The Lahij insurgency was a guerrilla war waged by tribesmen loyal to Abdrabbuh Mansur Hadi against the Houthis and Yemen Army units loyal to Ali Abdullah Saleh, who controlled most of the Lahij Governorate of Yemen.
In late July, Pro-Hadi forces had launched an offensive to recapture Al Anad Air Base and rest of Lahij Governorate. On 4 August, Pro-Hadi forces had retaken full control of the Lahij Governorate.

Background
On 24 March, heavy fighting erupted in the Lahij Governorate as Houthi forces advanced.

On the morning of 25 March, the Houthis seized Al Anad Air Base, which had recently been abandoned by United States of America US SOCOM troops. Soon after the Houthis also captured Al Houta, where they took the Defence Minister Mahmoud al-Subaihi, one of Hadi's top lieutenants, as a prisoner and transferred him to Sana'a. In addition, the Houthi-allied 33rd Armored Brigade captured the towns of Al-Habilain and Al-Malah. With this, the Houthis had gained control of the Lahij Province.

◆ Task set
#1 Transcribe the passage on the Lahij insurgency, starting with "The Lahij insurgency" and going on through "Governorate of Yemen.".
#2 Extend the passage on the Lahij insurgency, beginning immediately after its final sentence.
The data that follows is not required for any part of this exercise.

◆ Collected material
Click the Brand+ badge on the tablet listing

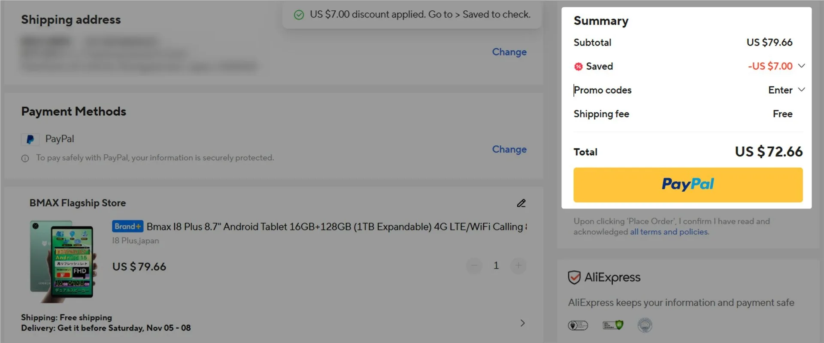coord(127,227)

◆ Written answers
#1
The Lahij insurgency was a guerrilla war waged by tribesmen loyal to Abdrabbuh Mansur Hadi against the Houthis and Yemen Army units loyal to Ali Abdullah Saleh, who controlled most of the Lahij Governorate of Yemen.

#2
The insurgency

On 27 March, 15–20 Houthi fighters were killed in an ambush in the Wahat region. Two days later, a landmine explosion killed another 25 Houthi fighters, while they were heading to Aden to reinforce their troops fighting for the city.

On 6 April, Saudi-led coalition air-strikes hit the Al Anad Air Base and a military camp killing 10 fighters, while on 8 April, eight Houthis were killed in an ambush by tribal fighters in the Karsh region.

On 11 April, 18 Houthi fighters were killed in an ambush while heading to Aden. Two days later, a suspected Al-Qaeda in the Arabian Peninsula (AQAP) bombing left 15 pro-Houthi soldiers dead in Al Houta.

On 13 April, anti-Houthi fighters claimed to have killed 15 in an attack on a Houthi tank using machine guns and rocket-propelled grenades in Al Houta.

On 1 July, a Coalition air-strike reportedly killed 13 Houthi fighters.

On 3 August, Pro-Hadi Forces recaptured Al Anad Air Base from Houthi rebels after besieging the base for two weeks.

On 4 August, Pro-Hadi Forces recaptured the entire Lahij Province from Houthi and Pro-Saleh forces.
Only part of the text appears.